Formatting text for printing

I copied and pasted the file text into Microsoft Word, set the margins ("Page Layout" -> "Margins") to 0.5 inches on all sides, and set the text size to 8. Of course, you can choose different settings if you want.

Including PDFs

If you have some articles on your website in PDF/Word/etc. formats, make sure to include them in the set of files to print as well, since they won't be included in the HTML / database dump described above.
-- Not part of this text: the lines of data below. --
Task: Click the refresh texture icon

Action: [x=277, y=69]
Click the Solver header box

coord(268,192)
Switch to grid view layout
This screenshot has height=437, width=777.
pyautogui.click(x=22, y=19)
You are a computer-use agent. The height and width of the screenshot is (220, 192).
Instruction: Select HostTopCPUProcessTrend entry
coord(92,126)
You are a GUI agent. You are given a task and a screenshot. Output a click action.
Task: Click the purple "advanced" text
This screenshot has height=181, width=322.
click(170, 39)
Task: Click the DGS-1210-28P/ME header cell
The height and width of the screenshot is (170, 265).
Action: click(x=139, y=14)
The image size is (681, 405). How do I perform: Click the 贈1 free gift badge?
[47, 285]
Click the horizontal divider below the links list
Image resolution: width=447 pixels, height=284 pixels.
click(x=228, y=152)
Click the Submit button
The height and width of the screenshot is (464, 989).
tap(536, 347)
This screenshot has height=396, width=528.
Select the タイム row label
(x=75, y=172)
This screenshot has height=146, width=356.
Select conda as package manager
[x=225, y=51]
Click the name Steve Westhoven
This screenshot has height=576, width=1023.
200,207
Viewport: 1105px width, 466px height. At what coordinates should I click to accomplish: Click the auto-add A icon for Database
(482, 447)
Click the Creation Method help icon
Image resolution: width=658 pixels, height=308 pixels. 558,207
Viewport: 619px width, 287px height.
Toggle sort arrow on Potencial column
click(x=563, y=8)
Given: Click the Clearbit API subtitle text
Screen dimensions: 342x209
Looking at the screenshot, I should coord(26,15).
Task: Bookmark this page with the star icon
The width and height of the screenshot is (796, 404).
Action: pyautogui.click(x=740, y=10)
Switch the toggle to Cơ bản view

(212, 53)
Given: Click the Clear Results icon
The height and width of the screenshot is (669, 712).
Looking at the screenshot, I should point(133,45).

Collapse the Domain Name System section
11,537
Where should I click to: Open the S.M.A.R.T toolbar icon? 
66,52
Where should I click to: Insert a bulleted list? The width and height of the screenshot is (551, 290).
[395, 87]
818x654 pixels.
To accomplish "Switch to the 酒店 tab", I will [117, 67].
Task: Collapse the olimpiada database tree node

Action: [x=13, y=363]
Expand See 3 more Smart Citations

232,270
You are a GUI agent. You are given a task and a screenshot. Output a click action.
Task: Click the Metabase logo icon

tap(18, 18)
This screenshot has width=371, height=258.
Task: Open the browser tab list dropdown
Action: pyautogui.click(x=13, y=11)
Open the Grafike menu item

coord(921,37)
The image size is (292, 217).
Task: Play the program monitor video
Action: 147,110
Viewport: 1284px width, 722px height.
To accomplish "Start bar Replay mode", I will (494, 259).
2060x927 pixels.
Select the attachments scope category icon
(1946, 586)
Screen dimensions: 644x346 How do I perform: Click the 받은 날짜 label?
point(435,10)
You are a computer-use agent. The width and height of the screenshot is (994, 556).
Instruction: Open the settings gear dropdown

I wrote a Python script that merges all the PDFs in a website download into a specified number of combined PDF files: find_and_merge_PDFs_in_directory.py . For example, if the downloaded website is in a folder mywebsite/, and if you want the PDFs merged into 5 big output files, then put the Python program in the parent folder of mywebsite/ and run

python find_and_merge_PDFs_in_directory.py mywebsite 5

If you want all the PDFs merged into one big output file, replace 5 in the above command with 1. I allow the option of splitting into several output files in case a single combined PDF file would be too big. See the comment at the top of the script file for further instructions.

A combined PDF file sometimes seems to have different length/width dimensions for different PDFs, and some PDFs may be rotated 90°, but I found that these irregularities are tolerated without a problem by Office Depot's printing service (described in the next section).

For some reason, you might find that a few PDF files can't be processed properly by my Python script. If that's the case, you'll see "ERROR" messages printed out, saying that you need to separately add the PDFs that don't merge properly to the list of PDFs you upload to Office Depot for printing. In my tests, I encountered two PDF files that couldn't merge, but I was still able to upload them to Office Depot for printing without problems. (Apparently Office Depot handles PDFs more robustly than my program does.)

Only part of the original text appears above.